Using the listing below, retype the line bearing "Compliance (952, 1445)" and each line after it, word for word, and nothing further.
+ + + +
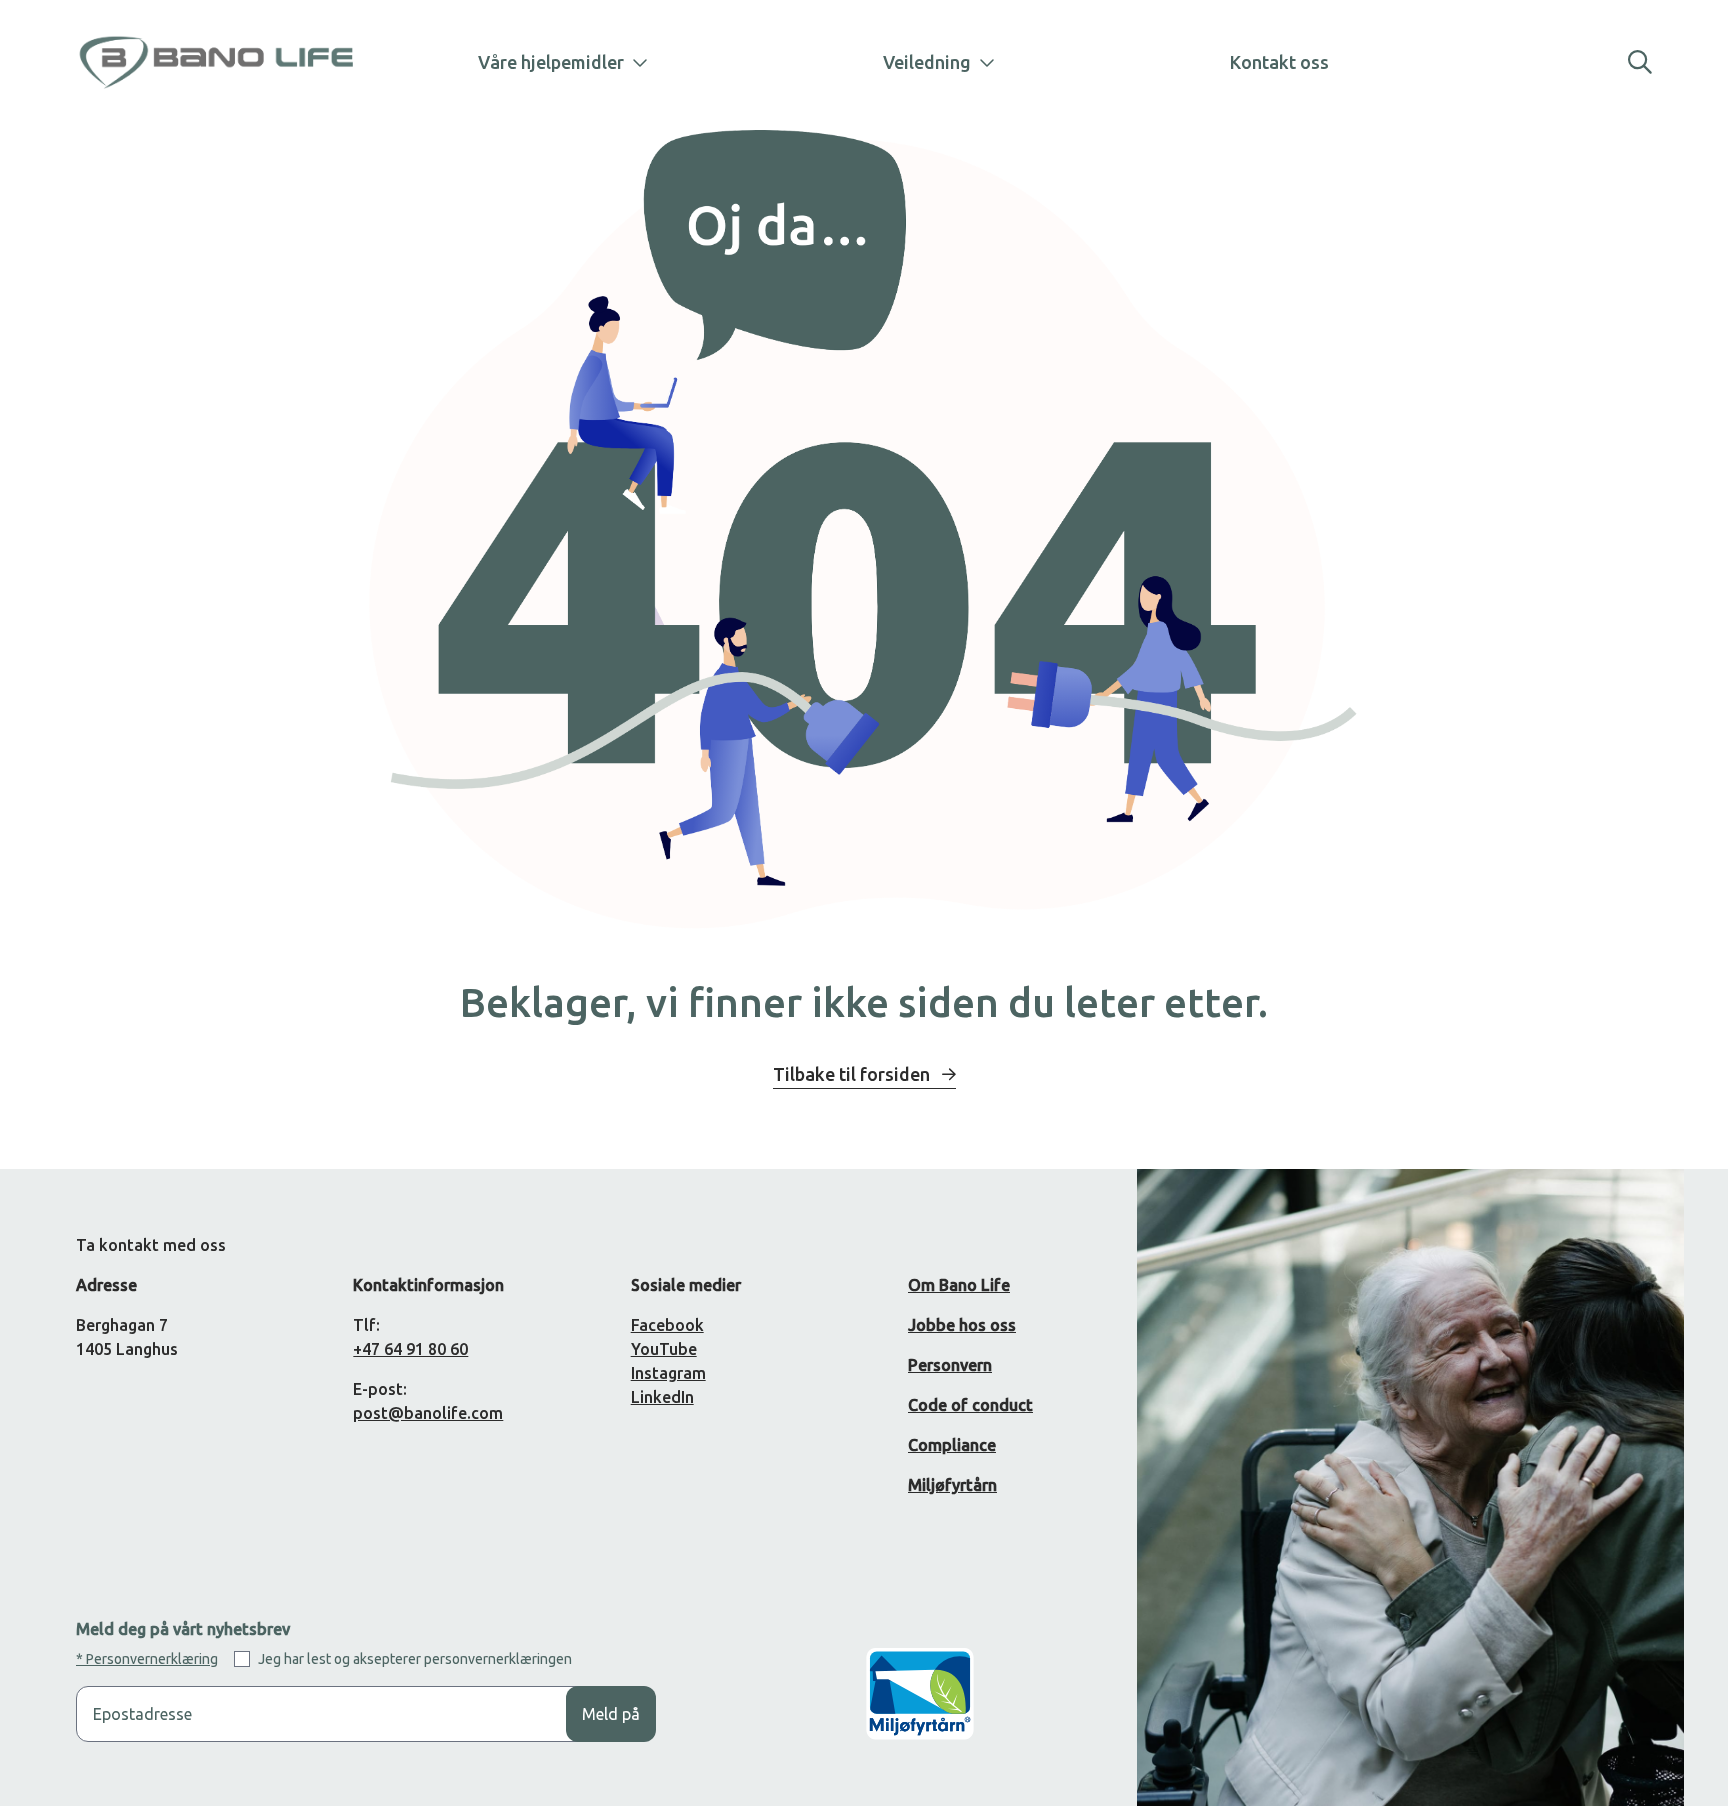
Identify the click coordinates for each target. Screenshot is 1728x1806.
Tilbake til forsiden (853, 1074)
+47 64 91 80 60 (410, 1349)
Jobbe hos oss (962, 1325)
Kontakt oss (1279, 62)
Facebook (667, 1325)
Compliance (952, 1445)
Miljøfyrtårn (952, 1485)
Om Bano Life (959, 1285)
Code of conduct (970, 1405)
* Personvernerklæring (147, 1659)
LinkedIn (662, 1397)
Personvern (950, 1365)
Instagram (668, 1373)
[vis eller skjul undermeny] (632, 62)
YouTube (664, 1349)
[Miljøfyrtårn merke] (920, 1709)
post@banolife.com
+ + + +
* _COMPLETED EXERCISE_:
Compliance (952, 1445)
Miljøfyrtårn (952, 1485)
Om Bano Life (959, 1285)
Code of conduct (970, 1405)
* Personvernerklæring (147, 1659)
LinkedIn (662, 1397)
Personvern (950, 1365)
Instagram (668, 1373)
[vis eller skjul undermeny] (632, 62)
YouTube (664, 1349)
[Miljøfyrtårn merke] (920, 1709)
post@banolife.com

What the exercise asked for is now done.